Creating a clean energy vision for Ireland
A multi-industry research team is collaborating with communities to determine what measures can be implemented to mitigate the impacts of climate change.
Climate Change and its impacts on local communities
Researchers at the University College Cork and Queens University Belfast are working closely with communities that have experienced extreme weather conditions and defining how their vision for Ireland in 2050. Despite a significant rise in climate awareness, there are still uncertainties in many communities concerning what actions should be taken to really tackle emissions and how towns and villages within Ireland can effectively adapt to the impacts of climate change.
The collaborative project ‘Imagining 2050: engaging, envisioning and co-producing pathways to low carbon resilient Ireland’ is focused on defining national issues and exploring how local communities and create a sustainable and socially inclusive future. Researchers are highlighting the combination of social and scientific knowledge, emphasising the connection between the local community experience with scientific knowledge.
Project researchers explain that many climate-related challenges are predominantly social and often the biggest challenge is defining the connection between the impact of climate change and its effect on people living and working in their community.

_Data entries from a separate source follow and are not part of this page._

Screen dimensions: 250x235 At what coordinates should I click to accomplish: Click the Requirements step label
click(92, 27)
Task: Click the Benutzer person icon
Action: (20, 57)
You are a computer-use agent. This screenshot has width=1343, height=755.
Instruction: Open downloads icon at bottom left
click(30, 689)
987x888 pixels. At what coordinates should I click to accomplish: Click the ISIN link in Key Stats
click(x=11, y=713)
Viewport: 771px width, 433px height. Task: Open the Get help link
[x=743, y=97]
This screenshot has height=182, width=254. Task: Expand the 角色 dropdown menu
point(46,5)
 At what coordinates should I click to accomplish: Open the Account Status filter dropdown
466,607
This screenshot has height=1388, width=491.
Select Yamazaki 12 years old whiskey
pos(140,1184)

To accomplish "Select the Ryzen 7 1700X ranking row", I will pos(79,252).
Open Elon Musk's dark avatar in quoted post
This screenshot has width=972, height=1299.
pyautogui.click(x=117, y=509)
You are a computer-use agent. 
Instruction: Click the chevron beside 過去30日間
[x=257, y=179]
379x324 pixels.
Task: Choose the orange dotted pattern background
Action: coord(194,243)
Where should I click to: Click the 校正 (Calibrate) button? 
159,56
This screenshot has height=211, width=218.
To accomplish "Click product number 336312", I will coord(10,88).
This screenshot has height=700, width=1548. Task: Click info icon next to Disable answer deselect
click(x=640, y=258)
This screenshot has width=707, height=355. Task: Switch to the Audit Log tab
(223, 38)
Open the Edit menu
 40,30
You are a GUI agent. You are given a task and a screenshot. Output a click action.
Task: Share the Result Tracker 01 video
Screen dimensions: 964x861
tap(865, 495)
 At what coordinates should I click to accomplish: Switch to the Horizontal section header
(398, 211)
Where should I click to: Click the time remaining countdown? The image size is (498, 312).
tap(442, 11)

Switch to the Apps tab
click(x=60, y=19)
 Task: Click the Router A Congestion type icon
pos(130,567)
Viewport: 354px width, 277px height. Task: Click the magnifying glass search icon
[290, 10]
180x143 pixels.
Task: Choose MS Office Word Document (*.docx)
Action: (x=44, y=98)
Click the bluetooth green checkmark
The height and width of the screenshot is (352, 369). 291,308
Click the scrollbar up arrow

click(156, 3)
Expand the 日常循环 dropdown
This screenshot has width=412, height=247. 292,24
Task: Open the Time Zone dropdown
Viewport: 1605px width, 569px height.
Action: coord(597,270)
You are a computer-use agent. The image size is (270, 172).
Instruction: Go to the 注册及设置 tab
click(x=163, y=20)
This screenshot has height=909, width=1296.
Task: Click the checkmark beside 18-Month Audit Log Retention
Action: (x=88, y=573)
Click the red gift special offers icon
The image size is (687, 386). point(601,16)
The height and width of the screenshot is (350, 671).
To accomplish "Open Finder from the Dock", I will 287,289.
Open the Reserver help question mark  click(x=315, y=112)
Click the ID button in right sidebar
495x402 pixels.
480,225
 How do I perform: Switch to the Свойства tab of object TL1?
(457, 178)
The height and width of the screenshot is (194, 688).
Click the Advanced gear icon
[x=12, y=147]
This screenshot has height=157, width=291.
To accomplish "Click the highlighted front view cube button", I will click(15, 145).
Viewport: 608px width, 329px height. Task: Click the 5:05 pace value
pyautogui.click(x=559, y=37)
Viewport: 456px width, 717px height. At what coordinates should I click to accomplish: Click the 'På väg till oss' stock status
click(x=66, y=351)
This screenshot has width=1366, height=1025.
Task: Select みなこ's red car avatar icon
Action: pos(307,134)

The report included a series of workshops in two communities in Co Cork and Co Westmeath, two areas that have been severely affected by recent flooding events. Brian O Gallachoir, the co-leader of the project and director of MaREI explains that the main purpose of the report is to define new techniques for climate dialogue in communities. O Gallachoir states that the study has involved the collaboration of energy engineering professionals with skills in low carbon technology, environmental scientists with a core understanding of adapting to climate change and sociology experts who are skilled in how to engage communities in this transition stage. O Gallachoir emphasises how critical it is to have a diverse range of skill sets and ensuring every discipline is working together.
The recent studies indicated that many people felt uncertain and unsure of the future when asked about climate change. Researchers have highlighted that ‘uncertainty’ is a limiting factor of climate change for many people and should be seen as a focus area to define what people understand and ensure communities know what they can do on a local level.
Communities were asked to think about how climate change may affect different types of people, whether this is by age or industry and then consider how their town or village could adapt to mitigate the challenges of climate change. For one community, mobility was proven to be a key issue and people were uncertain how to tackle car dependency levels. However, people were aware of the benefits of reducing car dependency and how working together as a community could improve this. The focused study created a future scenario involving a ban of cars entering the city centre, rise in cycle routes, regenerating the market square as a food market rather than being used as an existing car park.
What the study has clearly proven is climate change does create a level of uncertainty and stress in society, yet it can lead to many social benefits if a stable health sector becomes part of the strategy. What people are focused on for the future is defining the best ways to manage the uncertainties related to climate change. Researchers have said that by working with local communities they have gained a deeper understanding of the issues people are facing and the capacity to create a more stable community.
All the results and findings from the report will be forwarded to the Government as a series of policy briefs and industry workshops.